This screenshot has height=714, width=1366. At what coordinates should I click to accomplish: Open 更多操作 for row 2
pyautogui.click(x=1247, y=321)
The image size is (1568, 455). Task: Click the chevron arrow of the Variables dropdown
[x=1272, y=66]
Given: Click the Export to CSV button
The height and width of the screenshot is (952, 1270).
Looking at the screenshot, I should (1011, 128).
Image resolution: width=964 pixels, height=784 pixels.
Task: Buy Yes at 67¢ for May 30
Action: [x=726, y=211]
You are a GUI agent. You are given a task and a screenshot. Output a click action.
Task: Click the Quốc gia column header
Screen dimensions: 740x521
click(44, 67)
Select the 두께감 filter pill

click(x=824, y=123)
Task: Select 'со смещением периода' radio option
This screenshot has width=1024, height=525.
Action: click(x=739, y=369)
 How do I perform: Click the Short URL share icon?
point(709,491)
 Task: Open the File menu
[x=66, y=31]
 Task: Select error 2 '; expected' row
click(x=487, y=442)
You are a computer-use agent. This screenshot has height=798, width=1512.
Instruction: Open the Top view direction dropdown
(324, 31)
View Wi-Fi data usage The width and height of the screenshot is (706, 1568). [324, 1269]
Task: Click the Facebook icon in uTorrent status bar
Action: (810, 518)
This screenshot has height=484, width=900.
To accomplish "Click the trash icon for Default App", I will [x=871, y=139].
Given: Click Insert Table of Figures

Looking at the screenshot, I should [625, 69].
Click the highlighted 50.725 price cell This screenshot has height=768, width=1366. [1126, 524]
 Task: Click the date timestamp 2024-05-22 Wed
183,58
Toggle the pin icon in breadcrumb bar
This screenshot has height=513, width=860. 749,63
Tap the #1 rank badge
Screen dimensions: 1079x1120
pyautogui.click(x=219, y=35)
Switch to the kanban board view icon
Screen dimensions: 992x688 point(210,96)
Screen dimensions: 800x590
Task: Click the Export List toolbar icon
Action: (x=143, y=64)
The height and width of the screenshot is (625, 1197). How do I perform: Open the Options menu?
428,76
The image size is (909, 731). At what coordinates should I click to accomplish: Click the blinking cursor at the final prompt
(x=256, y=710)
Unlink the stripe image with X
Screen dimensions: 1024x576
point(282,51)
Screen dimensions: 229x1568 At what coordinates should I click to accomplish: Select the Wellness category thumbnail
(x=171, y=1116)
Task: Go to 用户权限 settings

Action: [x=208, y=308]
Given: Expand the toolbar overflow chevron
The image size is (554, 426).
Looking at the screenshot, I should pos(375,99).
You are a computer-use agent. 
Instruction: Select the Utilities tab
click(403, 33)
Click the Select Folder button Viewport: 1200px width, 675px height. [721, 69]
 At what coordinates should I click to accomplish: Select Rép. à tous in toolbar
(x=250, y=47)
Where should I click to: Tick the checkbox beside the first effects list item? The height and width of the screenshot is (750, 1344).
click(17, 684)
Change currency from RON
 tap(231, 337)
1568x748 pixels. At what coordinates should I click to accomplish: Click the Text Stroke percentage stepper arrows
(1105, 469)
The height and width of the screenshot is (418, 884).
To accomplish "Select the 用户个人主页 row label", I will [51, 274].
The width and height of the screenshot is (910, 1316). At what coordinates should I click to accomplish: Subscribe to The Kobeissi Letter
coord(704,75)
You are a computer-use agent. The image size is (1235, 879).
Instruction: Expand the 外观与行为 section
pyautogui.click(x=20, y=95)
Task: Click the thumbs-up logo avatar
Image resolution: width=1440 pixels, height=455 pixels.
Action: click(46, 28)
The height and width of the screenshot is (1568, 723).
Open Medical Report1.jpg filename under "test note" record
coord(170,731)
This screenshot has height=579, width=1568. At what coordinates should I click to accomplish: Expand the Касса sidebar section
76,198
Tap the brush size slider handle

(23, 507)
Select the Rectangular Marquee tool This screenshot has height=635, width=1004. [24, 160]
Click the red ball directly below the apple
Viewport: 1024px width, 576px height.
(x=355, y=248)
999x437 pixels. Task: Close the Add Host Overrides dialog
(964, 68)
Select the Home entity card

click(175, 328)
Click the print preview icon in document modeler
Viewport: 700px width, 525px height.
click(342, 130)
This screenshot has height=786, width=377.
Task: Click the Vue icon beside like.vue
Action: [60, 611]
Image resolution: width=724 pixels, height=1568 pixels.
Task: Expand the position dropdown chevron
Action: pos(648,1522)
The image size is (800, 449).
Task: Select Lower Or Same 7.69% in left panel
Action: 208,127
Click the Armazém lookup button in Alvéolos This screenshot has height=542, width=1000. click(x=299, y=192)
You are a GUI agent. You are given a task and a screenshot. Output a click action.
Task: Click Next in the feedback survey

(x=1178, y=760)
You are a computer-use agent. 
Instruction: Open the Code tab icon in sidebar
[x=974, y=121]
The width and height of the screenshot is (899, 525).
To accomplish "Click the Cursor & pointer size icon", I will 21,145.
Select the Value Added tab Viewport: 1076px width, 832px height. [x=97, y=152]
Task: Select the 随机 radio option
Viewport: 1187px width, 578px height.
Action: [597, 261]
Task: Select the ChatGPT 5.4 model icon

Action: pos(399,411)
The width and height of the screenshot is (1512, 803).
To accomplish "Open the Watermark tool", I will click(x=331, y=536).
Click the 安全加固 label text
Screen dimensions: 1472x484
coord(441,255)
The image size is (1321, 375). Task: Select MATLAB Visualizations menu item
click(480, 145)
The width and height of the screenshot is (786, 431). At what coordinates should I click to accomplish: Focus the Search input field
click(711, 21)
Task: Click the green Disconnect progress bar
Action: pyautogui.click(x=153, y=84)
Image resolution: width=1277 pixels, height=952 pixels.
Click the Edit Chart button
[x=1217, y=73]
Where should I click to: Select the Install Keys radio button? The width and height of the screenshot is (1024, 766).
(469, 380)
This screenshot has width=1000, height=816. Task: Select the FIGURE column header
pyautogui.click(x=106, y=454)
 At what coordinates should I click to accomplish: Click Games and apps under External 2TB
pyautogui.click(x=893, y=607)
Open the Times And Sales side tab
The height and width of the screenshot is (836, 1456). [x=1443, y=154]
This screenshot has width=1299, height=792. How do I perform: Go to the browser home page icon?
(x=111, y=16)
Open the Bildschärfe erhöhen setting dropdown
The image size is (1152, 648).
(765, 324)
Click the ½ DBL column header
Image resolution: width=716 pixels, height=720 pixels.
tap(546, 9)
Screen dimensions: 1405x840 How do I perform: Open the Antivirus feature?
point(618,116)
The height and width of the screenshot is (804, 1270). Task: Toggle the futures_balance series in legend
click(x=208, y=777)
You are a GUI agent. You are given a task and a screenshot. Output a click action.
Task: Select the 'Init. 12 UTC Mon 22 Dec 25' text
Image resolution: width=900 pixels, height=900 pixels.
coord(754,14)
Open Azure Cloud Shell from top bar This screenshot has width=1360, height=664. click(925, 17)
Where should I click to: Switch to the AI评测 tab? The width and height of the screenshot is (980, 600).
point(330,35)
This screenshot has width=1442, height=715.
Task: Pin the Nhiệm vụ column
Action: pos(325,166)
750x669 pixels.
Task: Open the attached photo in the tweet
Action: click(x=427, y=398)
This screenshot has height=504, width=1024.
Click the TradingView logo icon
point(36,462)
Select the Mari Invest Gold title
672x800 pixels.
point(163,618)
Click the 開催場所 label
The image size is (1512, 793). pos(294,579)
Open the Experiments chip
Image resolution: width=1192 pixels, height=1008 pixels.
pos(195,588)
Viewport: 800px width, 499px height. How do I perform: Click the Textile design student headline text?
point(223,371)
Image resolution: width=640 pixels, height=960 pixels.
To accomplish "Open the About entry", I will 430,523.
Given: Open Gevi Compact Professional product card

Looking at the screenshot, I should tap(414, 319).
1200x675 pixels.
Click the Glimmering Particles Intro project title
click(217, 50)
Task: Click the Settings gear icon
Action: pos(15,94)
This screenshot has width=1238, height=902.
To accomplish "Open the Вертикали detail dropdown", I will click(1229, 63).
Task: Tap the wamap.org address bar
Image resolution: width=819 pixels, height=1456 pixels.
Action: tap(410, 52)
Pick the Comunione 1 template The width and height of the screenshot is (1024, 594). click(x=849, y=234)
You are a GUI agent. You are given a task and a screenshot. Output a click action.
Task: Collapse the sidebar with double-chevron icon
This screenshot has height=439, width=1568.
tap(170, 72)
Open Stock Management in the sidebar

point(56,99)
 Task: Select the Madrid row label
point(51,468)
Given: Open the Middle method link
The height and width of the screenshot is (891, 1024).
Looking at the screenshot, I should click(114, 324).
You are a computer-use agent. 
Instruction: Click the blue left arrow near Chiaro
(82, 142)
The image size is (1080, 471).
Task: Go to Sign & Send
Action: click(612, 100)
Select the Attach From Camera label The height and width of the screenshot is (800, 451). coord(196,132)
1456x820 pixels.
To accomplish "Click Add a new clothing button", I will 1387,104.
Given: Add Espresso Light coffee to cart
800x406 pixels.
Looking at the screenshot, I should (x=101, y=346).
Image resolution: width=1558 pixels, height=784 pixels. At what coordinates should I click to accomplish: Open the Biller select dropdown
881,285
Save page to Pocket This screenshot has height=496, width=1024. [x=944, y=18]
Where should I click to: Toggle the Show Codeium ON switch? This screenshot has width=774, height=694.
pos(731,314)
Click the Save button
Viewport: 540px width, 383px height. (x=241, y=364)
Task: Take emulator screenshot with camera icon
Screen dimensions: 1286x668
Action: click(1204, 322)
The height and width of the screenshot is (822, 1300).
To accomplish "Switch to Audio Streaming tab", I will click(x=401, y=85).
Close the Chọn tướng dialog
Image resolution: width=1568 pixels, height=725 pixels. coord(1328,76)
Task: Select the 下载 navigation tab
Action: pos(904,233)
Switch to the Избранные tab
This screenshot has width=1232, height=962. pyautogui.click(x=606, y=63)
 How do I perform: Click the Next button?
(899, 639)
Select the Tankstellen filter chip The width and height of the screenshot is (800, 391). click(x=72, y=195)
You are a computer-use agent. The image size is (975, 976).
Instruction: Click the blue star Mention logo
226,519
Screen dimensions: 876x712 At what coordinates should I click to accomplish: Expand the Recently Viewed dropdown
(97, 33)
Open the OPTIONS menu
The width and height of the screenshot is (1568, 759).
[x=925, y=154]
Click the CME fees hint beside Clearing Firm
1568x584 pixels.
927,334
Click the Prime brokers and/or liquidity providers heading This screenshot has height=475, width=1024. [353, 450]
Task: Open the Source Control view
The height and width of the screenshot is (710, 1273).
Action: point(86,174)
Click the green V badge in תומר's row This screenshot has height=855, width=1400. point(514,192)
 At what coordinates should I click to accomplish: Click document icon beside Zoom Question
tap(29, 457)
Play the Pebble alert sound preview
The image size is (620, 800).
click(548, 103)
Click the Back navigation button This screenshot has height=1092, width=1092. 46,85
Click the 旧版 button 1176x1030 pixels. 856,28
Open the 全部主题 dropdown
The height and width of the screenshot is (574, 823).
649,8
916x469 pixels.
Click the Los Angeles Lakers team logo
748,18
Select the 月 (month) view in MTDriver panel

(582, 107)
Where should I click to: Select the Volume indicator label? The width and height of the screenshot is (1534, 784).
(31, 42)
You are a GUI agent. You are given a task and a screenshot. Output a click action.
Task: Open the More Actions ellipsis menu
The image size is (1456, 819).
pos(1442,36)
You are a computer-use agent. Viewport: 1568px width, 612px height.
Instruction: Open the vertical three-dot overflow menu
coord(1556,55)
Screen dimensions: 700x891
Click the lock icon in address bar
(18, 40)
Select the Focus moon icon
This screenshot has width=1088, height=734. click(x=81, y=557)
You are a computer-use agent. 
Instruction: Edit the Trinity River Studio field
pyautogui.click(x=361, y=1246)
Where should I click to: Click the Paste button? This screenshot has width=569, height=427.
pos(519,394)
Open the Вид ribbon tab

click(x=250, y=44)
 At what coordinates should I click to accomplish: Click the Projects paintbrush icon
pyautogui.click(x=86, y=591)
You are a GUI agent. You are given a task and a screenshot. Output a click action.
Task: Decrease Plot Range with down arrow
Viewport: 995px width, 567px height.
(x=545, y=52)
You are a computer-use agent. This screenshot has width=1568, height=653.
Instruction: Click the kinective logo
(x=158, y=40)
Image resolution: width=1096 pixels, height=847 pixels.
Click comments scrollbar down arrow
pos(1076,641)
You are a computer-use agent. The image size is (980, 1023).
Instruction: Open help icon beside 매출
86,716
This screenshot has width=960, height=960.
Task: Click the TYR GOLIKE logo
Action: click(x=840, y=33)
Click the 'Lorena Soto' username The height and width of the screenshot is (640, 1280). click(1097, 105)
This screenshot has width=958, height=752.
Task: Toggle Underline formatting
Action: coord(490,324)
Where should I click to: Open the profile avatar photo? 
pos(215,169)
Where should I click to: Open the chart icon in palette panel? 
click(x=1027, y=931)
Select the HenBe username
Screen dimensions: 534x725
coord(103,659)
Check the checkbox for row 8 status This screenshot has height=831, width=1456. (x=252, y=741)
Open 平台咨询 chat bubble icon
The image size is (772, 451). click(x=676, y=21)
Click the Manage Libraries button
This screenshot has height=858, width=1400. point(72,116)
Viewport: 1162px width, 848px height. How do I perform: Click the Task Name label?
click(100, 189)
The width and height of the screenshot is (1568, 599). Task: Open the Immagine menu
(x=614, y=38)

=-=-=-=-=

The answer must be every line of the data that holds the word "computer".

You are a computer-use agent. This screenshot has height=798, width=1512.
You are a computer-use agent. 
You are a computer-use agent. The image size is (1235, 879).
You are a computer-use agent. 
You are a computer-use agent. 
You are a computer-use agent. The image size is (975, 976).
You are a computer-use agent. Viewport: 1568px width, 612px height.
You are a computer-use agent. 
You are a computer-use agent. This screenshot has width=1568, height=653.
You are a computer-use agent. The image size is (980, 1023).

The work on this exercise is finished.